# [Exercise description]
Filter the entries for the word "comment". Copy each line in which it occurs.

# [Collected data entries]
────────────────
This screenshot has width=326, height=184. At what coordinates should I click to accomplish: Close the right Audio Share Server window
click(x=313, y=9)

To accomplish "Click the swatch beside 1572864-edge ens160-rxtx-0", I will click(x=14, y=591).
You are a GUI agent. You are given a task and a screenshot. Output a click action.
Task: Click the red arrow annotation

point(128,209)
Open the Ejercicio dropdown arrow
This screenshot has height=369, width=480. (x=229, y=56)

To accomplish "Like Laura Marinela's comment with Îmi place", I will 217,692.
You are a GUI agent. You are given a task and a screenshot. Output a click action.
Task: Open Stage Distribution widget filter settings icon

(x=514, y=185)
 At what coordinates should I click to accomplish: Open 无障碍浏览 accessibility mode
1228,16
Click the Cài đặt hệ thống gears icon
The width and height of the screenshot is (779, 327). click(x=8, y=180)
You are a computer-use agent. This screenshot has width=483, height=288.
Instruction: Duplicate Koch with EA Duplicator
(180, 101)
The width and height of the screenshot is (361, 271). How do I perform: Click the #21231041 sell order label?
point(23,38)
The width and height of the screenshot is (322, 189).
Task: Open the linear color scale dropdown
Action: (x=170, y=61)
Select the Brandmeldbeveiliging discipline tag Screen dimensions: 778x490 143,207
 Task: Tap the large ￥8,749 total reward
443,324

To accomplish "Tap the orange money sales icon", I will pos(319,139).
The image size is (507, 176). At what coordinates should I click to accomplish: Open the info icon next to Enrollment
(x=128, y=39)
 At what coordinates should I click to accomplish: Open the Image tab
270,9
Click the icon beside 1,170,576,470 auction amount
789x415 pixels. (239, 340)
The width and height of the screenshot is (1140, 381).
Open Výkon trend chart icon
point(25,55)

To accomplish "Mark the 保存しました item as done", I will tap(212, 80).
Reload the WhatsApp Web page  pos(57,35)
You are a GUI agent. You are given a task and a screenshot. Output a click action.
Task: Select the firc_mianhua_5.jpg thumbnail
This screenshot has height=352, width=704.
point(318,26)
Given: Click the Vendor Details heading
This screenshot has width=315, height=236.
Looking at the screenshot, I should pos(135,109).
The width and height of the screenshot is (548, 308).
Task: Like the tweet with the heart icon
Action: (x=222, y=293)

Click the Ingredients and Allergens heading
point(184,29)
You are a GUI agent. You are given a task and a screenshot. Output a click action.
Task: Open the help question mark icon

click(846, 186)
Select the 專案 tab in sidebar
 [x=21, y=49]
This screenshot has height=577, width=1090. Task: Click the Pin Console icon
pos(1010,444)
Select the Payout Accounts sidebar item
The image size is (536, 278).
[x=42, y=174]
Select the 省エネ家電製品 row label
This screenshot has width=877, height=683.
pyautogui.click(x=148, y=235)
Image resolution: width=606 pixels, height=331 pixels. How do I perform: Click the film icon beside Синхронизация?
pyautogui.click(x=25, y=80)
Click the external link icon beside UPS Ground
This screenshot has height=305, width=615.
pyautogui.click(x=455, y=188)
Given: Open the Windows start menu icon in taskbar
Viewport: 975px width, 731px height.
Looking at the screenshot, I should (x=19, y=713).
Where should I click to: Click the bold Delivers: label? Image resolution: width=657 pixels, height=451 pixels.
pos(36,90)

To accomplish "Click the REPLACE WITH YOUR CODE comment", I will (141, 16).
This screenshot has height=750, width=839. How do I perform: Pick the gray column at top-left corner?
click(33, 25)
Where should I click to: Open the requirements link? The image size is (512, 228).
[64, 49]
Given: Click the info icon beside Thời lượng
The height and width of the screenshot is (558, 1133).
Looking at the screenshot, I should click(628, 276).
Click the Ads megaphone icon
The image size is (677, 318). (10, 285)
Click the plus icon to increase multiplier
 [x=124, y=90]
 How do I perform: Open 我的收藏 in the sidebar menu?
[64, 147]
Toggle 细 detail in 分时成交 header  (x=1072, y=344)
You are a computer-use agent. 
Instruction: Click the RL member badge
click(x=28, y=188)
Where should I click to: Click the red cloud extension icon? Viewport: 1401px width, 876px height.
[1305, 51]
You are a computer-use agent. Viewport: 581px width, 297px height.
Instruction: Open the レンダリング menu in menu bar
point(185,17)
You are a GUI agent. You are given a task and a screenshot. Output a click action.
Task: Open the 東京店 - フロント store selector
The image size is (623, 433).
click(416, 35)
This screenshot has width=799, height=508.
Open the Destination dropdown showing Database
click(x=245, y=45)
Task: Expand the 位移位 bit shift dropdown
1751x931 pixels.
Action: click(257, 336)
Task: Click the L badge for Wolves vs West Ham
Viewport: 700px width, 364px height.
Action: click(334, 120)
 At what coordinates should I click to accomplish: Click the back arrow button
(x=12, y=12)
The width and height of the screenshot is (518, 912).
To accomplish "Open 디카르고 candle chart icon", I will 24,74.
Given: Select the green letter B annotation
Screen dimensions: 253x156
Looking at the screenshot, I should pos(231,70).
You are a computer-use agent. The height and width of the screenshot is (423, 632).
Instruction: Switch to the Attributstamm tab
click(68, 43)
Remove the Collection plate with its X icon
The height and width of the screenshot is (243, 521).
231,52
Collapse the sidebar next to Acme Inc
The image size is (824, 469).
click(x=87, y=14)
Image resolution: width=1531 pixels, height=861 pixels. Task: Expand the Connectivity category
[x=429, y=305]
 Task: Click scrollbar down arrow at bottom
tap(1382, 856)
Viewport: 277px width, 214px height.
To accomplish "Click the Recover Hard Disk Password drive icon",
────────────────
# [Answer section]
To accomplish "Like Laura Marinela's comment with Îmi place", I will 217,692.
To accomplish "Click the REPLACE WITH YOUR CODE comment", I will (141, 16).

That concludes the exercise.